WORK INSTRUCTION 1 ▸ In the macaroni and cheese thread, how much flour and butter does GotGarlic use per cup of milk for mac 'n cheese?
+--
Eggs are an essential part of southern macaroni and cheese, it's a custard style here.  I make mine saucy with a bechamel base, no eggs, but I was not born and raised here!


----------



## Cooking Goddess (Dec 12, 2013)

GotGarlic said:


> ....Mac 'n cheese is traditionally made with a bechamel sauce and then the cheese melts smoothly into the sauce....


How do you guys make your bechamel sauce?  I've seen various ratios.  Generally I use 2 TBSP each flour and butter to each cup of milk.  

To cheese it up I'll add between 1/2 cup to 1 cup cheese depending on the strength of flavor.


----------



## no mayonnaise (Dec 12, 2013)

I love macaroni and cheese
Give me macaroni and cheese all day.
I keep macaroni and cheese in the drawer
Give me a macaroni and cheese IV
I use macaroni and cheese in the mouse traps
Give me a macaroni and cheese enema.
I WANT IT ALLLLLLLLLLLLLLLL


----------



## JGDean (Dec 12, 2013)

But you don't like mayo??


----------



## GotGarlic (Dec 12, 2013)

Cooking Goddess said:


> How do you guys make your bechamel sauce?  I've seen various ratios.  Generally I use 2 TBSP each flour and butter to each cup of milk.
> 
> To cheese it up I'll add between 1/2 cup to 1 cup cheese depending on the strength of flavor.



Different ratios result in different thicknesses of the sauce, so if you want a looser sauce, you use 1 tbsp. flour and butter. For mac 'n cheese, I use 2 tbsp flour and butter per cup of milk, 1.5 cups extra sharp cheddar cheese and 1/2 cup of Havarti or Monterey Jack or mozzarella.


----------



## GotGarlic (Dec 12, 2013)

bakechef said:


> Eggs are an essential part of southern macaroni and cheese, it's a custard style here.  I make mine saucy with a bechamel base, no eggs, but I was not born and raised here!



Well, as I've said before, the South is a big place  I did some searching and found "southern-style" recipes with and without eggs, so maybe I'll have to do a taste test and see which I like better. DH would love that


----------



## GotGarlic (Dec 12, 2013)

JGDean said:


> But you don't like mayo??



What's the connection between mayo and cheese sauce?


----------



## JGDean (Dec 12, 2013)

*Texture I Guess*

The creamy factor?


----------



## CarolPa (Dec 12, 2013)

Mac and Cheese is another food I grew up on.  Once again, it was cheap to make and it fills you up.  Back then it was the main course, in fact it was the only course!  Now it is considered more of a side dish.  

I don't consider it a problem unless someone is eating it all the time.  All things in moderation.  

My take on Paula Deen....the show was entertainment.  It was her job to portray southern cooking.  Southern cooking is known to be high in fat and calories.  It is up to the individual to know not to eat that way every day because it is not healthy.  There are a lot of recipes on this forum that would be considered "unhealthy" as far as fat and calories are concerned.   But we know not to eat like that at every meal, don't we?

That is just my opinion.  I know there are many who disagree with me.


----------



## GotGarlic (Dec 12, 2013)
+--
WORK INSTRUCTION 2 ▸ Count the lines in the rows below that contain the word "return". Give only the number.

GIVEN RECORDS ▸
+--
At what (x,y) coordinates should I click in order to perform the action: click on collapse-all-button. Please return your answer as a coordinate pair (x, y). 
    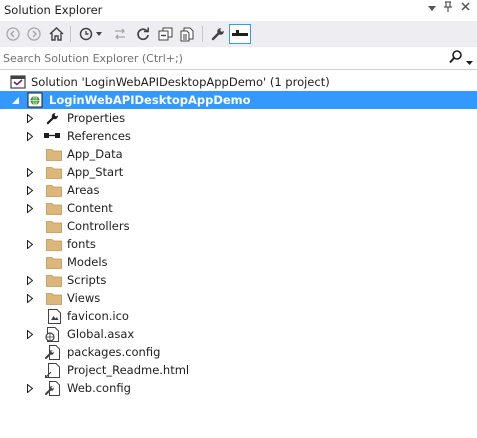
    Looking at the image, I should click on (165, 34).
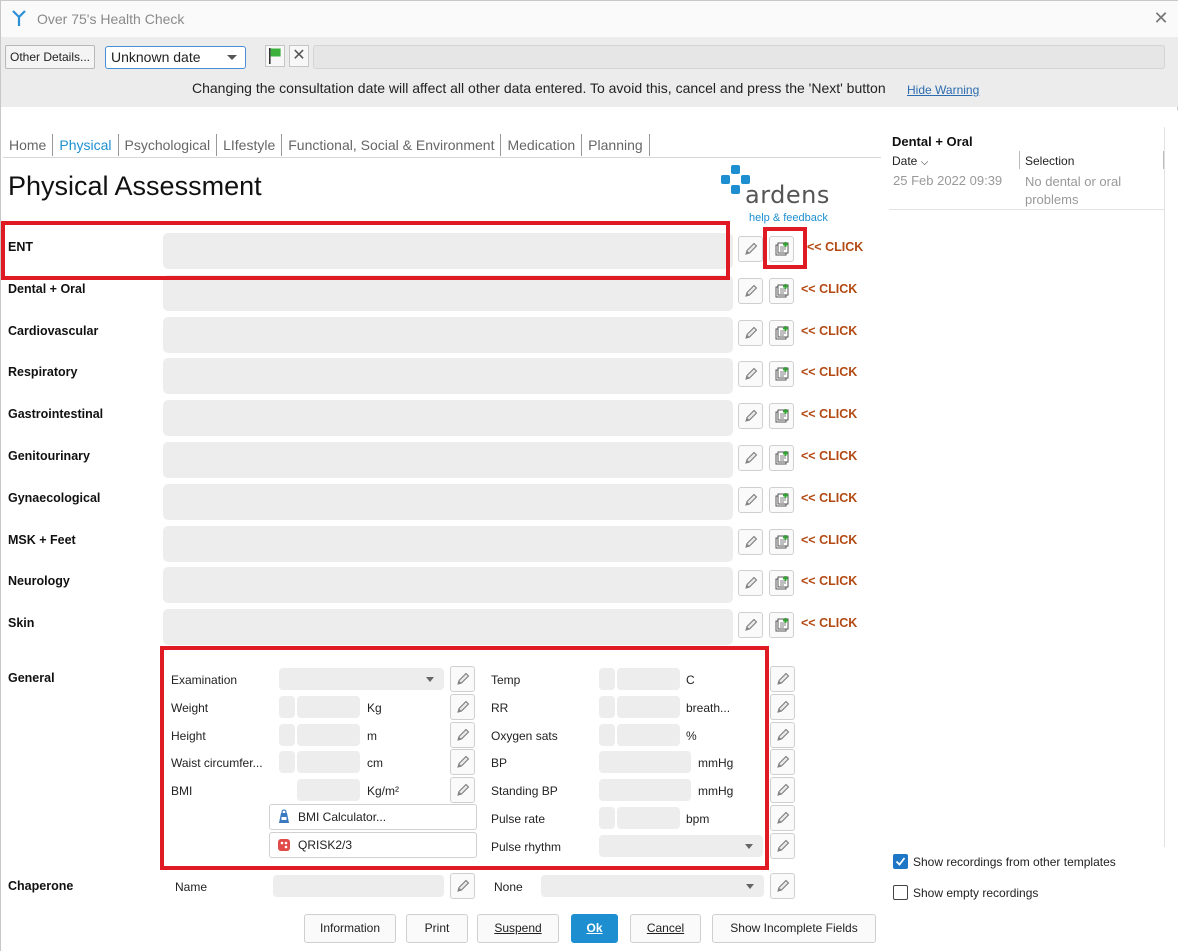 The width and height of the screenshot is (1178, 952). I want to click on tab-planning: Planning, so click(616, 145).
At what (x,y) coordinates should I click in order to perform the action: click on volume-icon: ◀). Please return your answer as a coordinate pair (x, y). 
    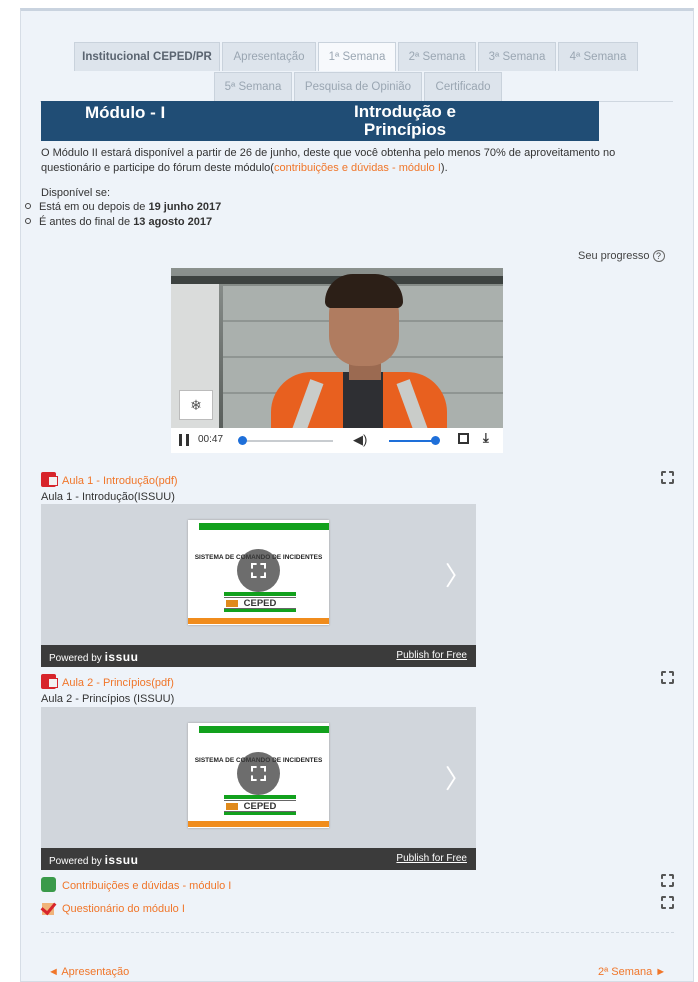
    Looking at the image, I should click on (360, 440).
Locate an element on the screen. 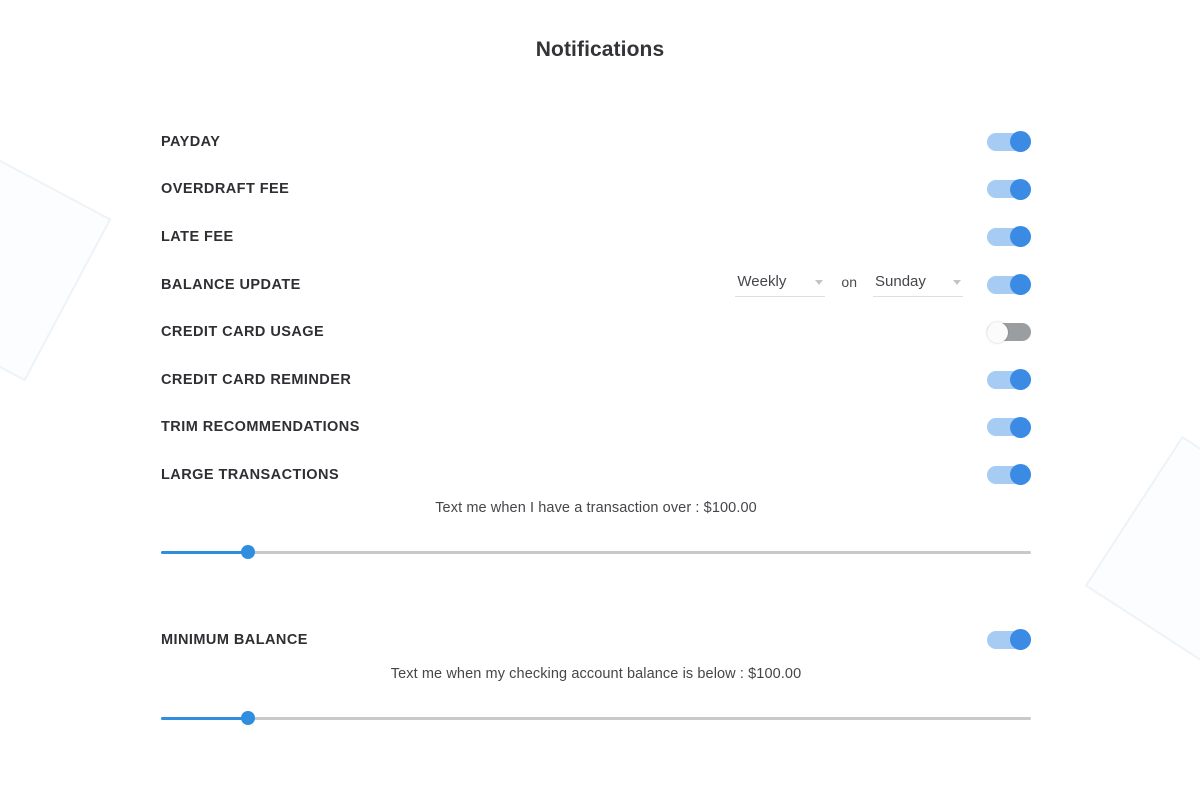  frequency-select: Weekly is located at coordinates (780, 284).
+--
ANSWER 1 ▸ 2 tbsp each of flour and butter per cup of milk.

ANSWER 2 ▸ 2